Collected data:
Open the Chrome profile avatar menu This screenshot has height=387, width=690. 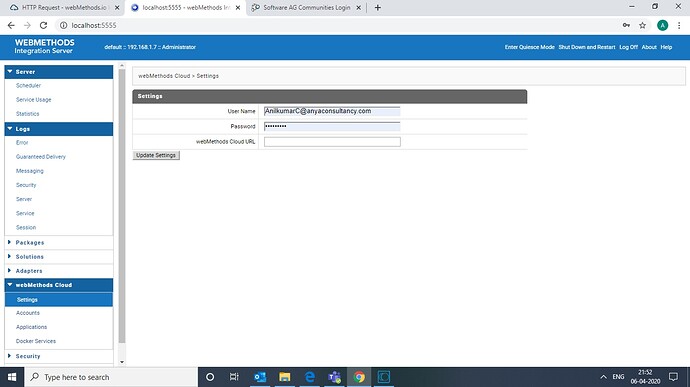point(662,26)
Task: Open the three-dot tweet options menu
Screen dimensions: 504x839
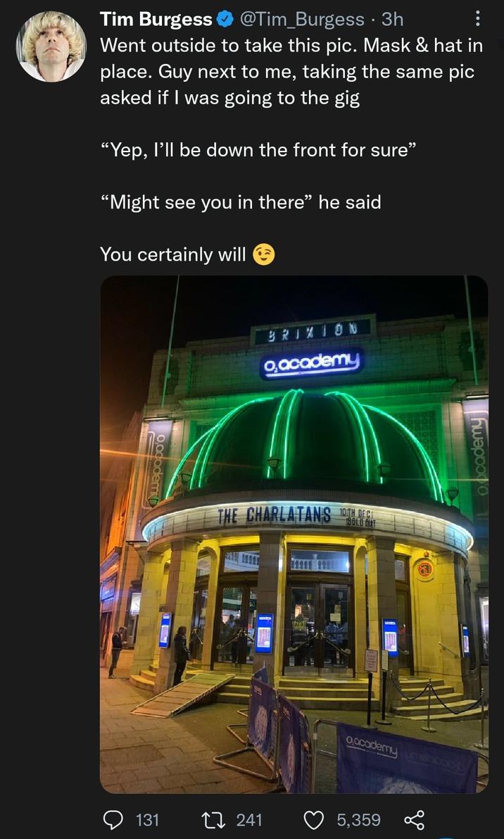Action: click(477, 19)
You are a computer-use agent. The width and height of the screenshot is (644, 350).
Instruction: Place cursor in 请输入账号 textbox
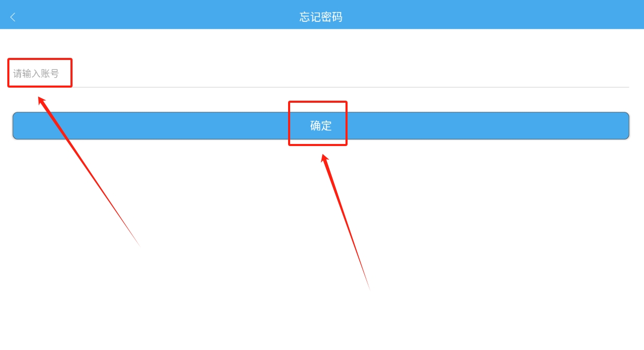point(321,74)
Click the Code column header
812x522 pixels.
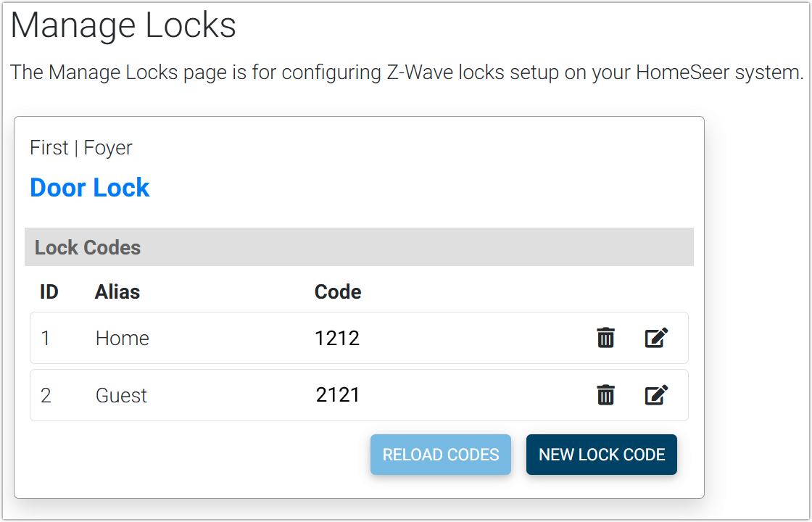(x=338, y=292)
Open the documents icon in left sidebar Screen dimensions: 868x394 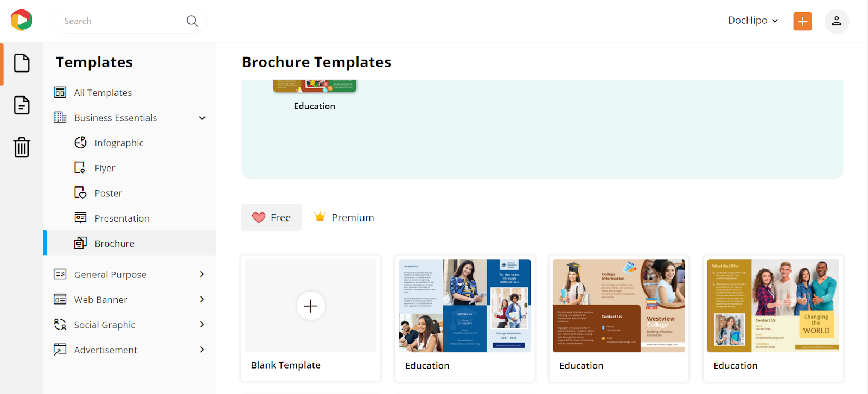(22, 105)
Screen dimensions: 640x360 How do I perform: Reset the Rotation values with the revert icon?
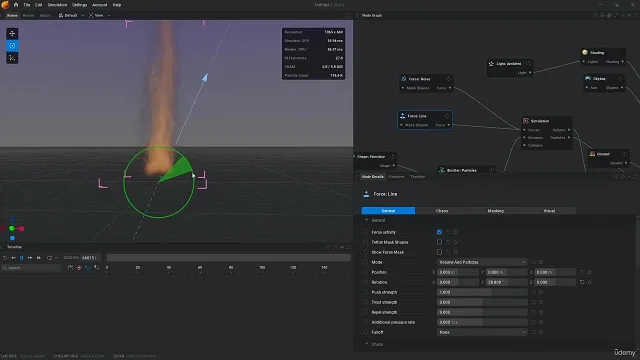(582, 282)
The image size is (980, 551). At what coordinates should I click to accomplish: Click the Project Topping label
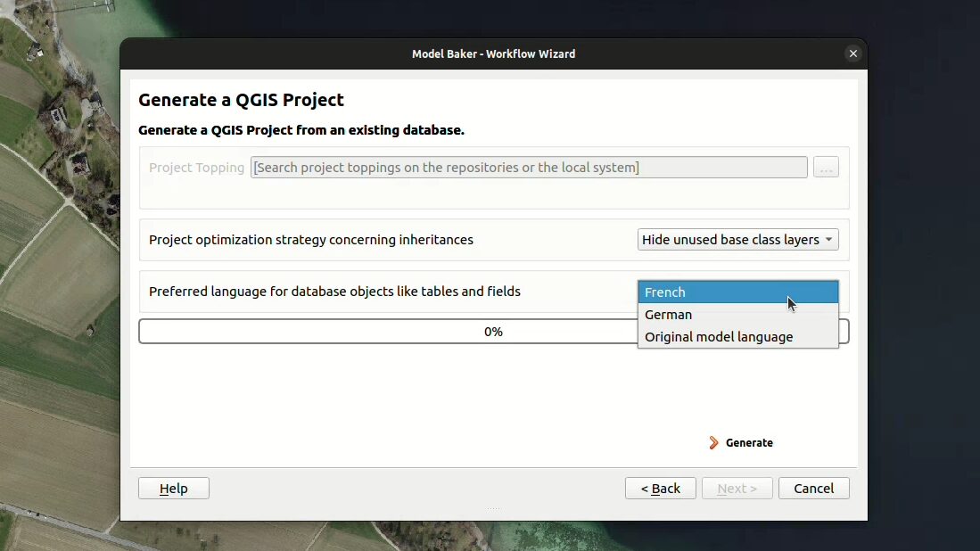pos(196,168)
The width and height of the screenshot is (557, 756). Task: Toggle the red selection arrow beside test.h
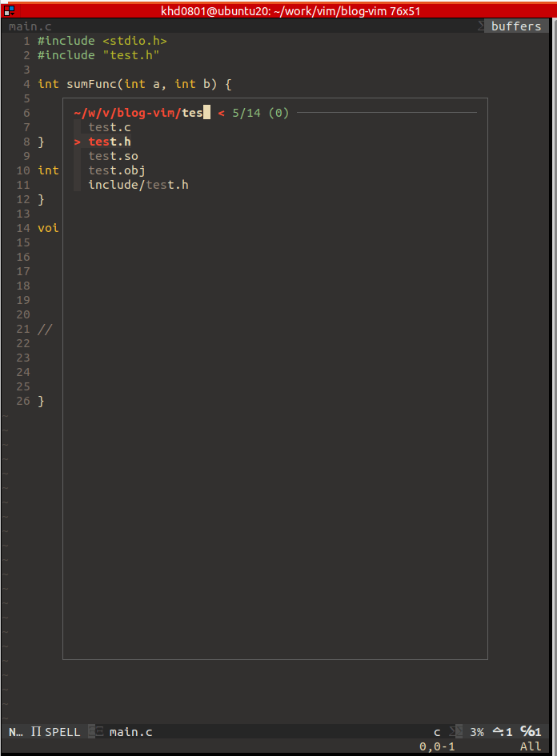[x=78, y=141]
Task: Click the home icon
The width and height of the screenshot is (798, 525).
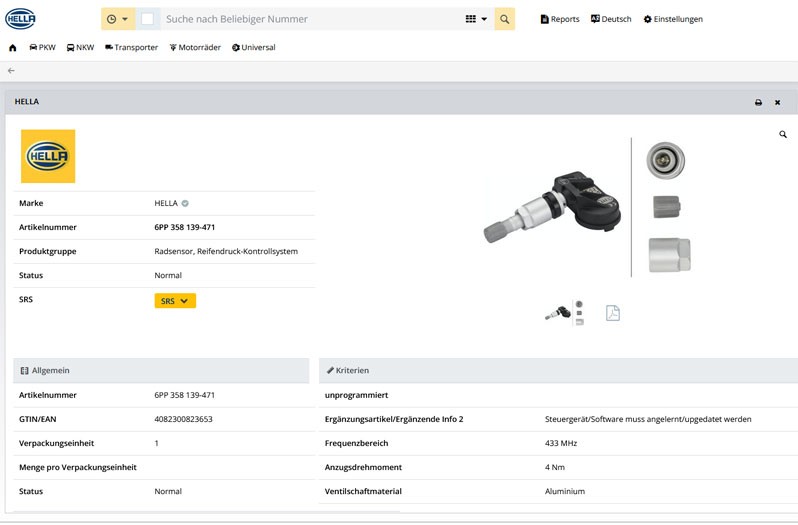Action: pyautogui.click(x=12, y=47)
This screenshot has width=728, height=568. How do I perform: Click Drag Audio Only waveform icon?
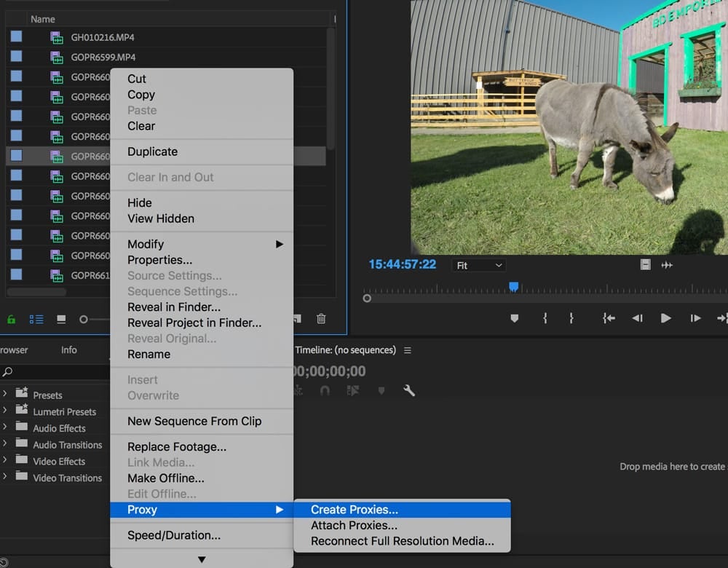tap(667, 265)
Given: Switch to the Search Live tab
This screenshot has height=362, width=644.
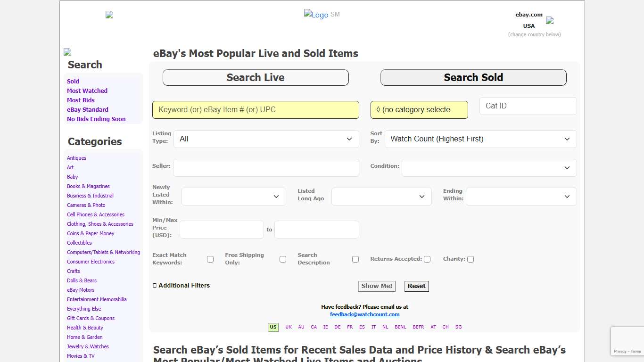Looking at the screenshot, I should 255,77.
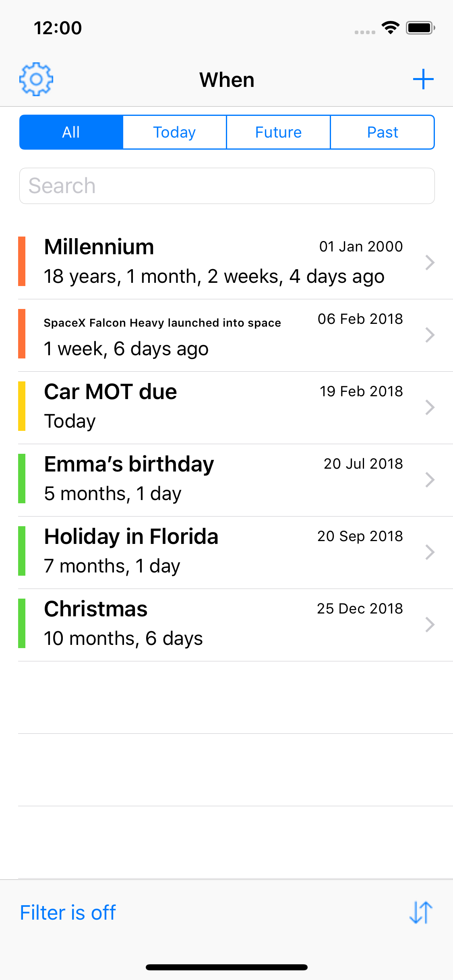This screenshot has height=980, width=453.
Task: Tap the green bar beside Christmas
Action: coord(22,624)
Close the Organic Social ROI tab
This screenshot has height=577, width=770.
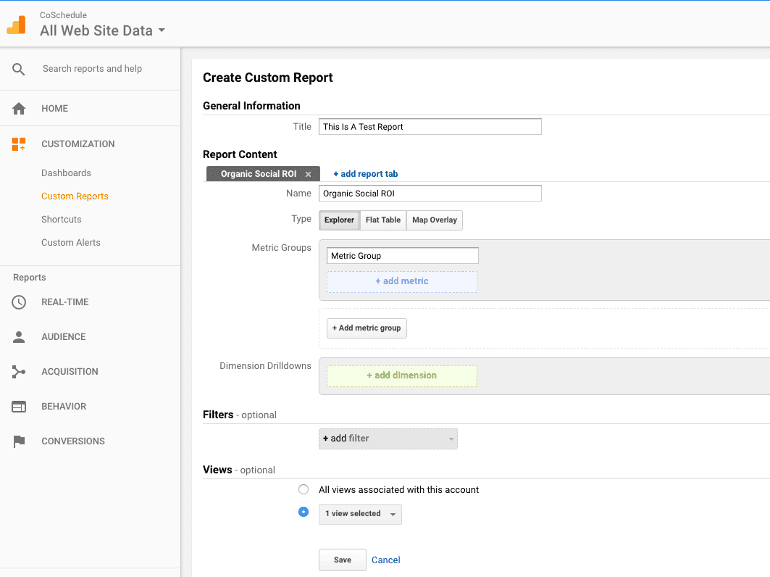(308, 174)
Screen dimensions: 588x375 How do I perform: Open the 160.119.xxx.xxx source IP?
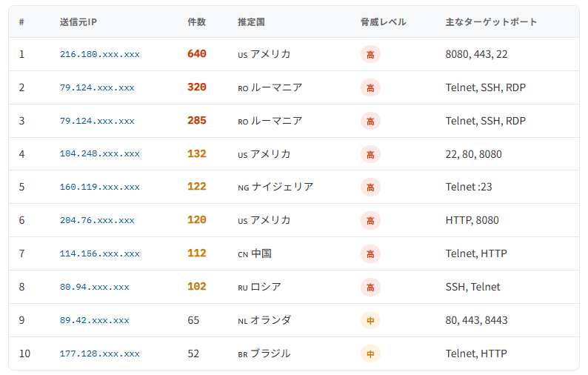[99, 187]
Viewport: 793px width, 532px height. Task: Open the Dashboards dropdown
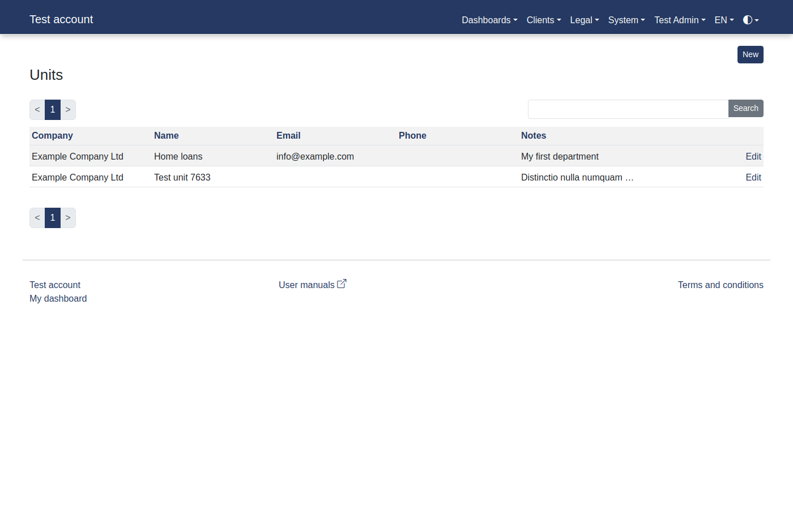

Activity: Your task is to repeat, word for word and with no picture, every line from the one that contains "Close the Organic Social ROI tab" through the last line of the data.

The answer:
Close the Organic Social ROI tab
This screenshot has height=577, width=770.
(308, 174)
Screen dimensions: 588x375 How do I perform: Open the 160.119.xxx.xxx source IP?
[99, 187]
Viewport: 793px width, 532px height. Task: Open the Dashboards dropdown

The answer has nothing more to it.